There are many who call Jesus by the Hebrew name Yeshua. Is that better than using the name Jesus? What about Yahweh? We received this question from a reader:
My friend consistently brings up the fact that it makes him angry when people call Yahweh by the name “Jesus.” He says that the name Jesus was never used in the Old Testament and that man gave Yahweh the name Jesus. Therefore we are wrong to call the Son of God “Jesus,” because it was NOT what God called him. My friend said we need to call him Yahweh or Yeshua, but not Jesus. I tried to show him where the angels called Him Jesus in the New Testament, but my friend won’t accept this as true because he believes the Bible has been rewritten many times and the original manuscripts did not use the name Jesus. How would you answer this?

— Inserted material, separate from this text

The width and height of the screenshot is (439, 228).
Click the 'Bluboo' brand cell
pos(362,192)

Let’s set aside this person’s skepticism about the reliability of the New Testament. That’s another question for another day. Let’s address the Name above all names. It is true that the name Jesus was not used in the Old Testament. But before addressing that, let’s begin with the revelation of the name of Yahweh in the Old Testament.
Yahweh is the pronunciation of the covenant name of God, YHVH (Yehovah is another pronunciation, of which Jehovah is the Anglicized form). God first used this name when He spoke with Abram (Abraham) in Gen 15:7.

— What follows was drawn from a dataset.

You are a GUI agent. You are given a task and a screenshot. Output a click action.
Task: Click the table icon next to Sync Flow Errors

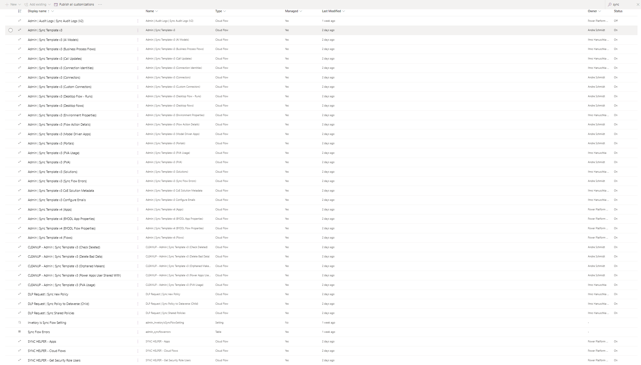[19, 332]
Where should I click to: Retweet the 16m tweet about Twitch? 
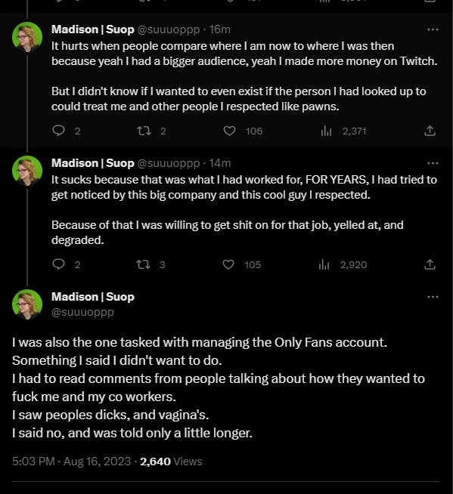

“And he said unto him, I am the LORD [YHVH, Yehovah, Yahweh] that brought thee out of Ur of the Chaldees, to give thee this land to inherit it.”
The name, YHVH, was also revealed to Moses on Mt. Sinai when God appeared to Moses in a burning bush. Moses asked His name and God answered.
Exodus 3:13 Then Moses said to God, “Indeed, when I come to the children of Israel and say to them, ‘The God of your fathers has sent me to you,’ and they say to me, ‘What is His name?’ what shall I say to them?”
Exodus 3:14 And God said to Moses, “I AM WHO I AM.” And He said, “Thus you shall say to the children of Israel, ‘I AM has sent me to you.’”
Exodus 3:15 And God said moreover unto Moses, Thus shalt thou say unto the children of Israel, The LORD [YHVH, Yehovah, Yahweh] God of your fathers, the God of Abraham, the God of Isaac, and the God of Jacob, hath sent me unto you: this is my name for ever, and this is my memorial unto all generations.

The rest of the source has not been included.